Wing buffet is the random excitation response of the wing structure to pressure pulsations caused by airflow separation. When an aircraft flies at low speeds and high angles of attack, buffet occurs once the airflow separation on the lifting surfaces reaches a certain degree. This type is referred to as lift-type buffet.

The curve of the lift coefficient corresponding to the buffet onset angle of attack against Mach number is called the buffet boundary. The higher the buffet boundary, the lower the minimum level flight speed of the aircraft, and the better its maneuverability and safety in flight.

The buffet boundary parameter (M²CL) is the product of the square of the Mach number and the maximum usable lift coefficient. When the buffet boundary value is exceeded, the wake (turbulence) from the separated airflow on the wing usually acts on the tail, causing unacceptable aircraft buffet.

The buffet boundary typically corresponds to the appearance of a “certain area” of separated airflow on the wing. Since the maximum cruise lift coefficient of commercial airliners is limited by the onset of buffet at 1.3g load factor (approximately a 40-degree bank maneuver by the pilot or encountering severe gusts), it is almost as important as drag in determining raw aircraft performance data.

The peak of the buffet boundary determines the maximum altitude an aircraft can maintain at a given wing loading. If the buffet boundary is lower, in order to maintain a 0.3g load margin between the cruise lift coefficient and the buffet boundary, the desired cruise lift coefficient must be reduced, leading to a lower cruise altitude. Since the fuel consumption rate of jet engines increases with decreasing altitude, fuel efficiency is also reduced. Additionally, this may result in an inability to fully utilize the cruise altitude range assigned by Air Traffic Control, potentially causing a loss of cruise performance.

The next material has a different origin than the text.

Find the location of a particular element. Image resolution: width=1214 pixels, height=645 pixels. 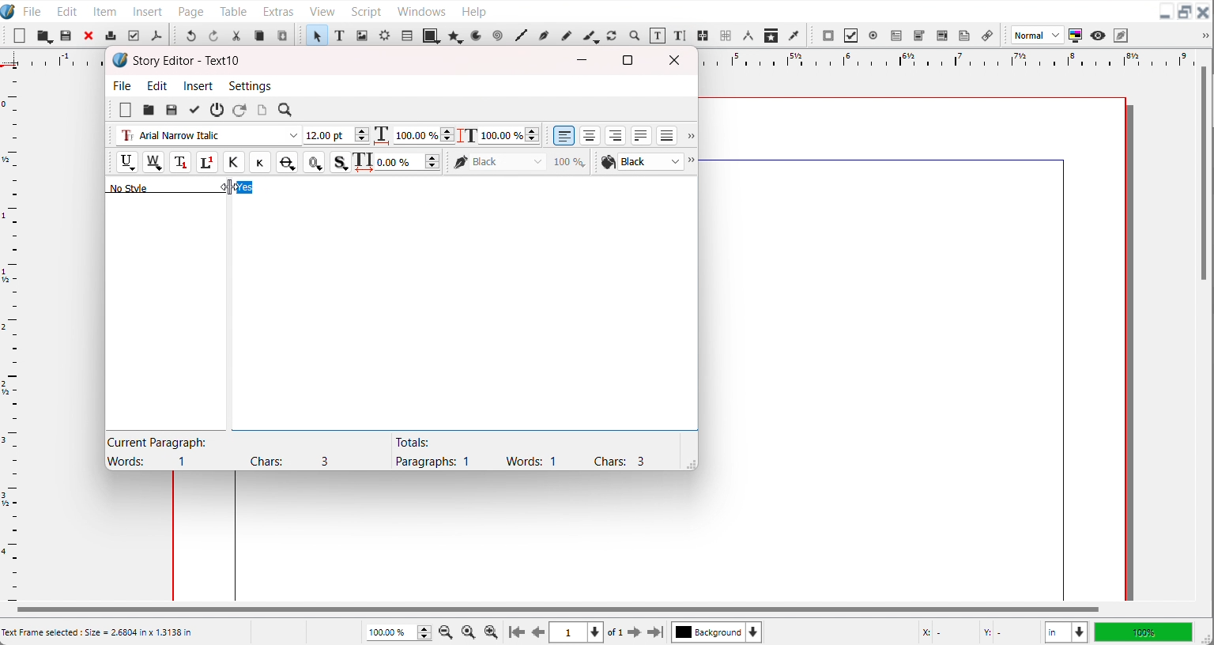

Text Frame is located at coordinates (340, 35).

Modern airliners are designed so that the airframe experiences buffet as a warning when airspeed drops to 107% of the stall speed. Stall speed increases with aircraft weight and altitude. That is, at the same speed, a heavier aircraft or one flying higher will have a higher stall speed.

The stall speed specification refers to the aircraft’s speed under level flight conditions. However, when the aircraft is banked, such as during a turn, the stall speed increases as the G-force increases.

Therefore, when flying near the buffet onset speed, if the aircraft banks due to air currents, there is a high probability that the aircraft will stall.

G-force can be calculated as 1/COSθ (where θ is the bank angle). For example, 60 degrees results in 2G, and 40 degrees in 1.3G.

The 1.3G buffet boundary is the speed at which buffet will occur during a 40-degree banked flight. Therefore, when flying at the speed of the 1.3G buffet boundary, even if a 40-degree bank occurs, buffet will not occur.

Generally, airliners fly at speeds above the 1.3G buffet boundary, and bank angles do not exceed 30 degrees, so a safety margin is guaranteed. However, regulations differ regarding turbulence: in light turbulence, a 1.3G buffet boundary is required, while in moderate to severe turbulence, a 1.5G buffet boundary is required.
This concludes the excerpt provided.